╭─ DATA TO PROCESS
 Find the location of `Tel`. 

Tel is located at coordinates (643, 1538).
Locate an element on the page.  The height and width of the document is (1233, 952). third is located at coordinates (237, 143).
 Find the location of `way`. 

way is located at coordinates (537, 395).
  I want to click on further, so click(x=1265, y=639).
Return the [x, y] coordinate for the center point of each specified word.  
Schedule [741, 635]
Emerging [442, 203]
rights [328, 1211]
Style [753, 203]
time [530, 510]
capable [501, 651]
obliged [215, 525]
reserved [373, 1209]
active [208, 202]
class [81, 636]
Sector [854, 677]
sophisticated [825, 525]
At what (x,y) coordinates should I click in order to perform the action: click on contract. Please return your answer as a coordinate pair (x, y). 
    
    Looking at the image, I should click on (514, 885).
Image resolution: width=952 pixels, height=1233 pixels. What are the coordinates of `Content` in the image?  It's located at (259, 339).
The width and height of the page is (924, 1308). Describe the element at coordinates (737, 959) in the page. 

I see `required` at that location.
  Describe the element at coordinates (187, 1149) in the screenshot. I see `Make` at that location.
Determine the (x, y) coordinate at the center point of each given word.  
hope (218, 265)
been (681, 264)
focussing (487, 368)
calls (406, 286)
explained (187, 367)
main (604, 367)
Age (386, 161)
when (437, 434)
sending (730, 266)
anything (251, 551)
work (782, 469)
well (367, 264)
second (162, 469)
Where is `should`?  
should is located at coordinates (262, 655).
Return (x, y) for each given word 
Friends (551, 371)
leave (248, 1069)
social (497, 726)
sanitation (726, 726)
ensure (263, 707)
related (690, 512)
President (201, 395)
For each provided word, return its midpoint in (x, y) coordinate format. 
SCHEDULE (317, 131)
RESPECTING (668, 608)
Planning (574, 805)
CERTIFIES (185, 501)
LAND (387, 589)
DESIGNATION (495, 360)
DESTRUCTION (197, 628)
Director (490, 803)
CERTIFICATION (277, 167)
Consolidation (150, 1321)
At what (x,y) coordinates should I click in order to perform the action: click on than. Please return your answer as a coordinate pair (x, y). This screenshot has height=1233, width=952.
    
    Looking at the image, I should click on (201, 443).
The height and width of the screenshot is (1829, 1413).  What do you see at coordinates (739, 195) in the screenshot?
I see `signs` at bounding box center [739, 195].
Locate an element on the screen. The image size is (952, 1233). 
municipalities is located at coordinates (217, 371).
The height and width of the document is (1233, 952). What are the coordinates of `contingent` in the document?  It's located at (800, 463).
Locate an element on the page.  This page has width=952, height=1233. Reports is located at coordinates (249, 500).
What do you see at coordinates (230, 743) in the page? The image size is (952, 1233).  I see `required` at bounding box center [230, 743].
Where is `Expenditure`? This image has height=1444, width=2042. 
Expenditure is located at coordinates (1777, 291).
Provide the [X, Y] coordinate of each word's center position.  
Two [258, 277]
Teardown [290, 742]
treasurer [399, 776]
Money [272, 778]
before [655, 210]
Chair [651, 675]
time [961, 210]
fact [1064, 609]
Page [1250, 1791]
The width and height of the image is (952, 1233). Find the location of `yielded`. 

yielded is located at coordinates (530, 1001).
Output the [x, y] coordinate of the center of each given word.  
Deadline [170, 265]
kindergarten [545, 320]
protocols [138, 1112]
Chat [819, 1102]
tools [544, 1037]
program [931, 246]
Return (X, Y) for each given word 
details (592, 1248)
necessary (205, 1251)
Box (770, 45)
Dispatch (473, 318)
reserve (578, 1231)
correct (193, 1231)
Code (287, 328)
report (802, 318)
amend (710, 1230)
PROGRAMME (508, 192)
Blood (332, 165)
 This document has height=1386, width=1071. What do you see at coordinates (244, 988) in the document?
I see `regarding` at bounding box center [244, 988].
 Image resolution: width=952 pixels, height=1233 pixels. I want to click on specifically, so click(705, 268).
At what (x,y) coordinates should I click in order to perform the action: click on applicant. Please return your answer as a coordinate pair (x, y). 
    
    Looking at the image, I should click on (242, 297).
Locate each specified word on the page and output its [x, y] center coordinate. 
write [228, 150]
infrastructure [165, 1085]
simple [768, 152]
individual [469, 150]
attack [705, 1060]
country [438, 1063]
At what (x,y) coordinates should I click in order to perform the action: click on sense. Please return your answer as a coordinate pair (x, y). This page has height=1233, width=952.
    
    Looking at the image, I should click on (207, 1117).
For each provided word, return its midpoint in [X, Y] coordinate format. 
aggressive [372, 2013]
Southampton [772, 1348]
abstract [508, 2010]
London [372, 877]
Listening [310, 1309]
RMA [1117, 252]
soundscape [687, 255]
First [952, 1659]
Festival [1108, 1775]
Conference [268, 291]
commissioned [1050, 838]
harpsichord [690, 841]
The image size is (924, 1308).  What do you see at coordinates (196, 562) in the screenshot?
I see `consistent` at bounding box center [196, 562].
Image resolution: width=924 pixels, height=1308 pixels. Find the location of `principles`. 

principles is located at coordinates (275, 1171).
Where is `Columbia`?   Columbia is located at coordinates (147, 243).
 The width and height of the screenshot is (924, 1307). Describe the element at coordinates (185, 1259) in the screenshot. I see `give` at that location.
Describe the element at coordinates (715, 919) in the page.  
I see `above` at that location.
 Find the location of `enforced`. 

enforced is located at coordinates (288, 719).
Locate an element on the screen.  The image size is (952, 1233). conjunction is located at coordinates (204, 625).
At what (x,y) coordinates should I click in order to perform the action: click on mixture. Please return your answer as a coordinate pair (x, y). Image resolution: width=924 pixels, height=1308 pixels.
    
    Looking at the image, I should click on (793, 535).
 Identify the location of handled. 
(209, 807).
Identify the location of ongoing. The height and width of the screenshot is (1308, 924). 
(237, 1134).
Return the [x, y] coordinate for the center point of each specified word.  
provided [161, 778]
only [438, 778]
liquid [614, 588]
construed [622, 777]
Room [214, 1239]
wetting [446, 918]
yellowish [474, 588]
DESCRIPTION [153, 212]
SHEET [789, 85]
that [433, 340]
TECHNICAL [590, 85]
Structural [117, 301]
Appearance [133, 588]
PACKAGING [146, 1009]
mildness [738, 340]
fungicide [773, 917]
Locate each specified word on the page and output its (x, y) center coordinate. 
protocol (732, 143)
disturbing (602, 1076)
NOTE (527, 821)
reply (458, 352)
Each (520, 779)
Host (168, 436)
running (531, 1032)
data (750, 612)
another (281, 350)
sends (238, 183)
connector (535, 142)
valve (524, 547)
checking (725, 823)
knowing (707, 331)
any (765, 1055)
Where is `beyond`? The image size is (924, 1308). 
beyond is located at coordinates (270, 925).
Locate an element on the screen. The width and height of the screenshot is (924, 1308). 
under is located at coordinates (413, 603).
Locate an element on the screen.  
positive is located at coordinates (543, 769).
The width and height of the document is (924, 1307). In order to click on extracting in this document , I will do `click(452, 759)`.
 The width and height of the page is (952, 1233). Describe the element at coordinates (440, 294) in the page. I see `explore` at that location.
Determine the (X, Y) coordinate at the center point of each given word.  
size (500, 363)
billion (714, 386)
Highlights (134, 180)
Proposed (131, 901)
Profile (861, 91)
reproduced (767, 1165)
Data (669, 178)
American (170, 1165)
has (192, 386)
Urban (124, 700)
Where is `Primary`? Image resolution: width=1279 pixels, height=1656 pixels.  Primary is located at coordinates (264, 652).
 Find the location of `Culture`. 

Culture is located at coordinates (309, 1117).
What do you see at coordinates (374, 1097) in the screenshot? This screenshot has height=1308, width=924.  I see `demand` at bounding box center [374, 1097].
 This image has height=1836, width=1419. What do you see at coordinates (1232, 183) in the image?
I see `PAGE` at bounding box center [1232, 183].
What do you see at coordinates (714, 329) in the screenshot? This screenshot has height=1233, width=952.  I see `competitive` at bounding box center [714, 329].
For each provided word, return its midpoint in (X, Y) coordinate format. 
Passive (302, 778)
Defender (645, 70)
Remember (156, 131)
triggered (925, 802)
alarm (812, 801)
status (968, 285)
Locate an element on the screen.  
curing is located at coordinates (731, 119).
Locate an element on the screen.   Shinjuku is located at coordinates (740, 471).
╰─
→ **TASK TO COMPLETE**
Extract the lines of the records verbatim, starting at the very first line and ending with the line that contains "Schedule [741, 635]", including that line.

→ **FULL RESPONSE**
 Find the location of `Tel`. 

Tel is located at coordinates (643, 1538).
Locate an element on the page.  The height and width of the document is (1233, 952). third is located at coordinates (237, 143).
 Find the location of `way`. 

way is located at coordinates (537, 395).
  I want to click on further, so click(x=1265, y=639).
Return the [x, y] coordinate for the center point of each specified word.  
Schedule [741, 635]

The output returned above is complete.